◆ Exercise requirements ◆
Report every line of the material below in which the word "using" appears.

◆ Raw records ◆
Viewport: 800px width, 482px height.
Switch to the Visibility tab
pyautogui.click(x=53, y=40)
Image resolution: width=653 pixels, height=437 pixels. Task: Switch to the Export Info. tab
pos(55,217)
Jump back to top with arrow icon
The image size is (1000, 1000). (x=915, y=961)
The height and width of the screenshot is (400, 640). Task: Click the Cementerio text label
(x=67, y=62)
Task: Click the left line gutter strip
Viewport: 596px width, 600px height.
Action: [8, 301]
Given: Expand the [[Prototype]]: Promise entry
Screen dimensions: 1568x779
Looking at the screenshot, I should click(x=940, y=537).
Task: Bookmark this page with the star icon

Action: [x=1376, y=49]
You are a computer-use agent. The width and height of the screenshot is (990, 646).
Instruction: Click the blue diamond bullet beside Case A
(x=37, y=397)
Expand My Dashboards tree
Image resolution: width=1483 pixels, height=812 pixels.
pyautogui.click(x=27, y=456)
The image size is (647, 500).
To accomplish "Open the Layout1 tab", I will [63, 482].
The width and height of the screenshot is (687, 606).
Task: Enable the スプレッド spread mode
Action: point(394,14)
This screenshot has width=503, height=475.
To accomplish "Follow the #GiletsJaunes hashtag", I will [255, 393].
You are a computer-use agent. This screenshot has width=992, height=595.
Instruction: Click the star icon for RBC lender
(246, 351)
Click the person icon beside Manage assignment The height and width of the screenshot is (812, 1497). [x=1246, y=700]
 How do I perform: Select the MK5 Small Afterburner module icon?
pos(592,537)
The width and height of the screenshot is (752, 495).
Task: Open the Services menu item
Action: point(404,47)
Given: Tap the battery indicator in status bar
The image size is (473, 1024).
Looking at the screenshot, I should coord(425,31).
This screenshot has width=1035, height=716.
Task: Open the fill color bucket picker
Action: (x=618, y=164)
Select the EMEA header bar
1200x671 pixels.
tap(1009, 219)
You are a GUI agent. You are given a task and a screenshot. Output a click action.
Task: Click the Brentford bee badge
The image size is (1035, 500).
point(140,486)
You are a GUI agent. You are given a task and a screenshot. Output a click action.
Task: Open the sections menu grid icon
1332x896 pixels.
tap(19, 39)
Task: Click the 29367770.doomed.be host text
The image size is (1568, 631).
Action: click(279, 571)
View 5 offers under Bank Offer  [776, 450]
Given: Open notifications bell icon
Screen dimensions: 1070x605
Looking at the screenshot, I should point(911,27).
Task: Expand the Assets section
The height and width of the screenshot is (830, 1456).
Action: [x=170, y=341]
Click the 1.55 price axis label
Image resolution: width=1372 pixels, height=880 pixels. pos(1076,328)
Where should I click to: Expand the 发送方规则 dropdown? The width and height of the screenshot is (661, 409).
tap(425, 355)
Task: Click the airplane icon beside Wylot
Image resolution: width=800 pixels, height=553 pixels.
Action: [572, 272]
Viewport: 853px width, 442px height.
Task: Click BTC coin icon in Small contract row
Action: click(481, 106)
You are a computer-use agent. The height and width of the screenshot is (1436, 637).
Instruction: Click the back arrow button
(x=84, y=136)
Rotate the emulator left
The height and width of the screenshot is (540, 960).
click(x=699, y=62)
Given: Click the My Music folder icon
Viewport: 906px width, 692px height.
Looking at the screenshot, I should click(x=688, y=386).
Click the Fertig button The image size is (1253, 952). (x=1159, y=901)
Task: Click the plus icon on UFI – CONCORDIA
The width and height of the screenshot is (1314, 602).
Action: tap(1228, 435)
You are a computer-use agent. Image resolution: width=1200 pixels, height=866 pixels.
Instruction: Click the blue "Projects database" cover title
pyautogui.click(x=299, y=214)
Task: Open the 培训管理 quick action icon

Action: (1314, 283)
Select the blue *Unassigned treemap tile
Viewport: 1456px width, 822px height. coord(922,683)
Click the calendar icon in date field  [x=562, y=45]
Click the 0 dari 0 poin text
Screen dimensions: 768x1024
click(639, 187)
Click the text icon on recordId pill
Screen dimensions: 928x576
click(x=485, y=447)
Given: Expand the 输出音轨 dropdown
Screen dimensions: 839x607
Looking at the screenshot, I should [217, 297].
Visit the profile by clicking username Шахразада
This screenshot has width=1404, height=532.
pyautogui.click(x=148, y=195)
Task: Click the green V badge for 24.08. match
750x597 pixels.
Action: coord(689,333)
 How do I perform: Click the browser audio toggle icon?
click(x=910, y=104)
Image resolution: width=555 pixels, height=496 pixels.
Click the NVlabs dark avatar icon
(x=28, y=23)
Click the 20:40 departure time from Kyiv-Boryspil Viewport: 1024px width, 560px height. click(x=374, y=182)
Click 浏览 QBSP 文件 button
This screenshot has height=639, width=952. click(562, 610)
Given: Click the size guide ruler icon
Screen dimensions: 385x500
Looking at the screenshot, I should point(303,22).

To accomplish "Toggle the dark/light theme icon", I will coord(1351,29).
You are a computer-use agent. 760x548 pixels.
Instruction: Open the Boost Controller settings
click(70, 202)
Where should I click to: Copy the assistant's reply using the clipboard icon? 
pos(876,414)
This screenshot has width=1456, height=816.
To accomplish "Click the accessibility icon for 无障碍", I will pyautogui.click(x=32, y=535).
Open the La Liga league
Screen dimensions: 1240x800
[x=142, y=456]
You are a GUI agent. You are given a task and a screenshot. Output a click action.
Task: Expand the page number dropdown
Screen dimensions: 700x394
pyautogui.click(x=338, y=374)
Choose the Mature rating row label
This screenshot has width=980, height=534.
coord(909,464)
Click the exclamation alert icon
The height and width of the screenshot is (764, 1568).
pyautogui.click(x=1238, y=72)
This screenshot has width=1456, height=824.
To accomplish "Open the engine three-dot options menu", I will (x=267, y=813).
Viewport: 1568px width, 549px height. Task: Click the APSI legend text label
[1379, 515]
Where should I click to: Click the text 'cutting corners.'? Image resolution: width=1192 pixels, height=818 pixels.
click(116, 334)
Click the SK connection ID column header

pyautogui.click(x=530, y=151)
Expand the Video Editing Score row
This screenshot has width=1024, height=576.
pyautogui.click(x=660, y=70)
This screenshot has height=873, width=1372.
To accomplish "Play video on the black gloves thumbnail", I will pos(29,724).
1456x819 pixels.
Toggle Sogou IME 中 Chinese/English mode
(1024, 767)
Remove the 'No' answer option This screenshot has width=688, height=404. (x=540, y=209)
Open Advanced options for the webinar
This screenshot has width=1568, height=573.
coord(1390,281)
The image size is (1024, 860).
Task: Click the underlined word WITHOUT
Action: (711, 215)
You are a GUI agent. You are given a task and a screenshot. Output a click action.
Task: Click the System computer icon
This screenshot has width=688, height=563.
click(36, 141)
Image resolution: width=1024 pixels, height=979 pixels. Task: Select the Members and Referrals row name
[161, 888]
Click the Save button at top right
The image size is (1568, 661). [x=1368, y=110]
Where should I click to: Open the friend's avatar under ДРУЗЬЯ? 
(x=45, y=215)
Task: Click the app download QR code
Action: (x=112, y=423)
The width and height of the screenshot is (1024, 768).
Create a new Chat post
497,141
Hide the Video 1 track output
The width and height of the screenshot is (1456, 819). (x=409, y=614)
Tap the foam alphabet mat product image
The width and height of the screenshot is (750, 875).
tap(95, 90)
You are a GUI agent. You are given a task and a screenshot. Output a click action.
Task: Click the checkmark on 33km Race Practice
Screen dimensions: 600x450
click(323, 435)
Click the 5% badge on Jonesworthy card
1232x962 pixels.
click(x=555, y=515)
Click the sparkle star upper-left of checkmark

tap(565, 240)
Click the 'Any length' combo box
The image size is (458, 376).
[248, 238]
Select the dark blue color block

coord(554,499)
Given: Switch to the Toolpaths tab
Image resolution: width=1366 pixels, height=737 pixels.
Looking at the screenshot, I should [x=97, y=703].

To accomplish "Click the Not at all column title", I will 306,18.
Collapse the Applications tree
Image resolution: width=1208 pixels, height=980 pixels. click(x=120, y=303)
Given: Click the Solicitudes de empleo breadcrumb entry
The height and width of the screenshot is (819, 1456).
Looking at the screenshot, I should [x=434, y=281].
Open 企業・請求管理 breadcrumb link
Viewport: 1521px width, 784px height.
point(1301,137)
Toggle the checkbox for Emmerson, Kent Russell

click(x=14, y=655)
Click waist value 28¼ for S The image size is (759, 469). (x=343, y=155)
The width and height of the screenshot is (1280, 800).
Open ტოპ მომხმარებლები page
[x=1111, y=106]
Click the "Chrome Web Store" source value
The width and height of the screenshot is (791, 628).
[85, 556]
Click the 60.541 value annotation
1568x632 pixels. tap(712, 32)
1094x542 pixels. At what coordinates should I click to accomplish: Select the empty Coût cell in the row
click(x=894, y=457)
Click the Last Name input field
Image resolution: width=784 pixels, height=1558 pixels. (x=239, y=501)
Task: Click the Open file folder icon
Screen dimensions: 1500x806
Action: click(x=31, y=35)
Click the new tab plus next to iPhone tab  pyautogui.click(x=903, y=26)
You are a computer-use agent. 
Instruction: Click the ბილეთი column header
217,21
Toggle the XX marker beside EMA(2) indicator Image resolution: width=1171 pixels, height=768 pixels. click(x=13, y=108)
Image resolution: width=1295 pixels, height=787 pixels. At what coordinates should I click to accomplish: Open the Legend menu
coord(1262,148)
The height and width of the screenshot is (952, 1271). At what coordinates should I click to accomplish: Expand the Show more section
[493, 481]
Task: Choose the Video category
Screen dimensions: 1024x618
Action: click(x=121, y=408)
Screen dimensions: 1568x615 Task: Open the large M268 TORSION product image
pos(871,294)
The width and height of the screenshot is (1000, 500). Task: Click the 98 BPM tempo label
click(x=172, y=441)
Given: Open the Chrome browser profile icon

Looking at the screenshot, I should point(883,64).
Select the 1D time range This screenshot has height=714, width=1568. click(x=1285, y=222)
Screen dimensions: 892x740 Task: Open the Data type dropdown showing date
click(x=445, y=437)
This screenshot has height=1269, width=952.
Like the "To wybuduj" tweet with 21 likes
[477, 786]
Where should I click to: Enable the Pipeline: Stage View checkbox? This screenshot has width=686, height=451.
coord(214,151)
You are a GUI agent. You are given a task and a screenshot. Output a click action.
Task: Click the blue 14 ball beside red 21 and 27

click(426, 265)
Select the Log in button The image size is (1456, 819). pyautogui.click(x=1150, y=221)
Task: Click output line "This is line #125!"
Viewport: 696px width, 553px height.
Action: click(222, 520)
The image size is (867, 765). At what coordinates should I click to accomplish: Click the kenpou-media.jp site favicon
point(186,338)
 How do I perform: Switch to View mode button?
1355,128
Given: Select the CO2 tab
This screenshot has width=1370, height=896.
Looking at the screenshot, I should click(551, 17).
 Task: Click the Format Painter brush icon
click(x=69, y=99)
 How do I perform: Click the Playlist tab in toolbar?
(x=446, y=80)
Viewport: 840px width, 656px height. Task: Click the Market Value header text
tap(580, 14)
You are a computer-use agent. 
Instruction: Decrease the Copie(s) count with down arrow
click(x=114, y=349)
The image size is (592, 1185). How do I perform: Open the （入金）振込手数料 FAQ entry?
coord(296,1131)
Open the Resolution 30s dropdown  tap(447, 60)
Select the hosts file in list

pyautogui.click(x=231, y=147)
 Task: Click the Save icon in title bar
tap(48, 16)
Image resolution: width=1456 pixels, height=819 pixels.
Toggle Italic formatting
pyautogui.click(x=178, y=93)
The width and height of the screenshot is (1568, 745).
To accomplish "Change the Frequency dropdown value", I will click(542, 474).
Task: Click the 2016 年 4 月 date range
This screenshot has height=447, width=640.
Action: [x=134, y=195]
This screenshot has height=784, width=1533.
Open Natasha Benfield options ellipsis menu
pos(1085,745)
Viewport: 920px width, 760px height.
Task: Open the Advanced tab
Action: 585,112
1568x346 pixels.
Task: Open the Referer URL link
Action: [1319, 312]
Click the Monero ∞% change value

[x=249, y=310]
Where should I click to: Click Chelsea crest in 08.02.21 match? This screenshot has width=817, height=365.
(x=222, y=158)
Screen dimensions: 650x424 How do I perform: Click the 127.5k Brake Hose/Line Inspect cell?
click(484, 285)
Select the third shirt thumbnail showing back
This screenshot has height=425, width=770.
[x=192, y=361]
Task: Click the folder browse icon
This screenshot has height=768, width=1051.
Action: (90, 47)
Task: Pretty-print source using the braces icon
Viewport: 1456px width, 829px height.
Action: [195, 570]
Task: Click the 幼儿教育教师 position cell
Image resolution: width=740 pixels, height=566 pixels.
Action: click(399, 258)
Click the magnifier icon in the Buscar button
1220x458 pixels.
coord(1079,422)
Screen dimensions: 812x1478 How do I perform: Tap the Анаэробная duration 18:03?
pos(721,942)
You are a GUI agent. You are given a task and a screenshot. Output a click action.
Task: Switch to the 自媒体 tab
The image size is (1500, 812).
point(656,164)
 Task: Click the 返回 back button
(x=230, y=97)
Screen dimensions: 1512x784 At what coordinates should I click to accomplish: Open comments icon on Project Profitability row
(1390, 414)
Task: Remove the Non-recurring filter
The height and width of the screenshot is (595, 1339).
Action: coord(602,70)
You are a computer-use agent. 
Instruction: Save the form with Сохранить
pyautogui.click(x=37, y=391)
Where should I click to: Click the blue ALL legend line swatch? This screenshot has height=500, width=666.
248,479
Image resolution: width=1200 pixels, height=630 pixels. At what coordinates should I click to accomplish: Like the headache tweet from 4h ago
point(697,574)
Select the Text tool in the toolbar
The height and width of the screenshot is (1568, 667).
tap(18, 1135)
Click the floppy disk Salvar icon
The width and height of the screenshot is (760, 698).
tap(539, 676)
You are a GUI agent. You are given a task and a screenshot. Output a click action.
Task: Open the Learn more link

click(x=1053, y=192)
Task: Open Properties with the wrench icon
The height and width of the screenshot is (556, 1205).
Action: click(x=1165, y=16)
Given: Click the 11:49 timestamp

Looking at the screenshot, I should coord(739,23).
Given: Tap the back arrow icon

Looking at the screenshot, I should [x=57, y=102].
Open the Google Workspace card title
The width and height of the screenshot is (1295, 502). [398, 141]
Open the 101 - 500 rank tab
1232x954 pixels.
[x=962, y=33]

◆ Response to the task ◆
Where should I click to: Copy the assistant's reply using the clipboard icon? 
Task: Pretty-print source using the braces icon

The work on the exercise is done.